OF-2954: New feature: Spam Reporting #2661

guusdk · 2025-01-14T22:17:07Z

This commit provides a basic implementation of XEP-0377: Spam Reporting

The changes include:

persistent storage of spam reports
a provider implementation to allow other spam reporting persistence providers
an event listening mechanism
an optional notification of admins

guusdk · 2025-01-14T22:19:32Z

This isn't quite ready yet, but seems to be functional.

Pending work:

~~database install script modification for all databases except HSQLDB~~
~~database update scripts for all databases~~
~~make the provider implementation non-static (it hard-codes to the 'default' provider now)~~
forward to originating server (note: warn about end-user consent to do this)
forward to xmppbl (note: warn about end-user consent to do this)
add support for including the original, offending stanza (eg: urn:xmpp:forward:0)

stokito · 2025-01-15T17:08:56Z

distribution/src/database/openfire_mysql.sql

+  reporter            VARCHAR(1024) NOT NULL,
+  reported            VARCHAR(1024) NOT NULL,
+  reason              VARCHAR(255)  NOT NULL,
+  created             BIGINT        NOT NULL,


we may use timestamp

That's a good idea, but not for now: We've had trouble before finding a consistent way to represent a timestamp in all of the databases that we support, which is why we use a number instead. I'm not sure if this is still as impossible as it was in 2004, by the way, but I'd like Openfire to be consistent.

If we do change number for timestamp (which would be a good thing), we should do it for all columns that currently use a number.

Also see the remark at the top of https://download.igniterealtime.org/openfire/docs/latest/documentation/database-guide.html which describes this.

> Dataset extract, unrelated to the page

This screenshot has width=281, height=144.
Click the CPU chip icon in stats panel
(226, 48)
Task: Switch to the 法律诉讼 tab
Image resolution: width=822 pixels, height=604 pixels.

good. If the migration is anyway planed and you know how it will be implemented, then for the new code it may better to start using it. Just my 2c.

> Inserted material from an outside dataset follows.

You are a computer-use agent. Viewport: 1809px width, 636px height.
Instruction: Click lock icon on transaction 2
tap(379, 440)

stokito · 2025-01-15T17:10:24Z

distribution/src/database/openfire_db2.sql

+  reporter            VARCHAR(1024) NOT NULL,
+  reported            VARCHAR(1024) NOT NULL,
+  reason              VARCHAR(255)  NOT NULL,
+  created             BIGINT        NOT NULL,


the db2 has the TIMESTAMP type. In other places of the file used char for date, which it very strange

(as above: we currently never use a TIMESTAMP field, which is certainly something I'd like to improve on. If we do improve on that, we should do it consistently, everywhere).

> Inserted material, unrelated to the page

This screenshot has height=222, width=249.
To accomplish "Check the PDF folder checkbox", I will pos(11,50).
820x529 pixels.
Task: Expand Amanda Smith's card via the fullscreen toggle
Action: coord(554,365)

stokito · 2025-01-15T17:14:36Z

distribution/src/database/openfire_sybase.sql

+  reported            NVARCHAR(1024) NOT NULL,
+  reason              NVARCHAR(255)  NOT NULL,
+  created             INTEGER        NOT NULL,
+  "raw"               LONG VARCHAR   NOT NULL


maybe rename the raw field?
It contains the "XML representation of the report" but maybe we just need only the reported message so that we can easily parse the spam and train spamd.

That column is not great, indeed. I'm in the middle of a refactoring of the database structure. I think this column will be dropped (and instead we'll have a table that can be JOINed with, to have zero-to-many reported stanzas. More on this later!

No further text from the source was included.